WORK TASK. Give the records below again, exactly as they appear.

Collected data
"""

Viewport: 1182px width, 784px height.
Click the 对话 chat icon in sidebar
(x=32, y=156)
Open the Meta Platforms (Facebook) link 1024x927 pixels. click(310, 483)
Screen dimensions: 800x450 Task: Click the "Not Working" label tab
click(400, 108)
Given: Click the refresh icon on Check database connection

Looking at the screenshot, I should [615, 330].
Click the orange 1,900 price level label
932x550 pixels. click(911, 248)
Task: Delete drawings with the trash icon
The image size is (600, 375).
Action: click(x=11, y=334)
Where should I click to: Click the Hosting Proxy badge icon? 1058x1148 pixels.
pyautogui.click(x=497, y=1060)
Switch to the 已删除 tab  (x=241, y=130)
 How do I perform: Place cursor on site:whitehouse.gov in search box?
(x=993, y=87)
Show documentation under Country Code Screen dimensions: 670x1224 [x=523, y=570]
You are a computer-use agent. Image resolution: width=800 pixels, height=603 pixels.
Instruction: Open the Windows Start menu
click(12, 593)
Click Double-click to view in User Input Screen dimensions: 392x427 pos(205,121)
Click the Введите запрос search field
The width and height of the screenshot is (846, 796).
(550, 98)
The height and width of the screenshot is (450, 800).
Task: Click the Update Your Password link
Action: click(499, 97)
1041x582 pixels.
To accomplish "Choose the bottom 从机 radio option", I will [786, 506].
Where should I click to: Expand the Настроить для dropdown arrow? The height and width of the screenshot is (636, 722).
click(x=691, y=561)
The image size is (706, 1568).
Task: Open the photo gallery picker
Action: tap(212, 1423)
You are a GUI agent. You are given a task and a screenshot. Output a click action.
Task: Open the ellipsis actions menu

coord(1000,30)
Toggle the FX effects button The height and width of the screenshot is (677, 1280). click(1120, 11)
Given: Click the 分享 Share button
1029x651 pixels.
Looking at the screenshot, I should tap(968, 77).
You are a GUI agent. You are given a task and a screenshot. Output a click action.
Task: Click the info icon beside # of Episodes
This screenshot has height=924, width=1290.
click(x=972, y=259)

"""

SOLUTION.
Viewport: 1182px width, 784px height.
Click the 对话 chat icon in sidebar
(x=32, y=156)
Open the Meta Platforms (Facebook) link 1024x927 pixels. click(310, 483)
Screen dimensions: 800x450 Task: Click the "Not Working" label tab
click(400, 108)
Given: Click the refresh icon on Check database connection

Looking at the screenshot, I should [615, 330].
Click the orange 1,900 price level label
932x550 pixels. click(911, 248)
Task: Delete drawings with the trash icon
The image size is (600, 375).
Action: click(x=11, y=334)
Where should I click to: Click the Hosting Proxy badge icon? 1058x1148 pixels.
pyautogui.click(x=497, y=1060)
Switch to the 已删除 tab  (x=241, y=130)
 How do I perform: Place cursor on site:whitehouse.gov in search box?
(x=993, y=87)
Show documentation under Country Code Screen dimensions: 670x1224 [x=523, y=570]
You are a computer-use agent. Image resolution: width=800 pixels, height=603 pixels.
Instruction: Open the Windows Start menu
click(12, 593)
Click Double-click to view in User Input Screen dimensions: 392x427 pos(205,121)
Click the Введите запрос search field
The width and height of the screenshot is (846, 796).
(550, 98)
The height and width of the screenshot is (450, 800).
Task: Click the Update Your Password link
Action: click(499, 97)
1041x582 pixels.
To accomplish "Choose the bottom 从机 radio option", I will [786, 506].
Where should I click to: Expand the Настроить для dropdown arrow? The height and width of the screenshot is (636, 722).
click(x=691, y=561)
The image size is (706, 1568).
Task: Open the photo gallery picker
Action: tap(212, 1423)
You are a GUI agent. You are given a task and a screenshot. Output a click action.
Task: Open the ellipsis actions menu

coord(1000,30)
Toggle the FX effects button The height and width of the screenshot is (677, 1280). click(1120, 11)
Given: Click the 分享 Share button
1029x651 pixels.
Looking at the screenshot, I should tap(968, 77).
You are a GUI agent. You are given a task and a screenshot. Output a click action.
Task: Click the info icon beside # of Episodes
This screenshot has height=924, width=1290.
click(x=972, y=259)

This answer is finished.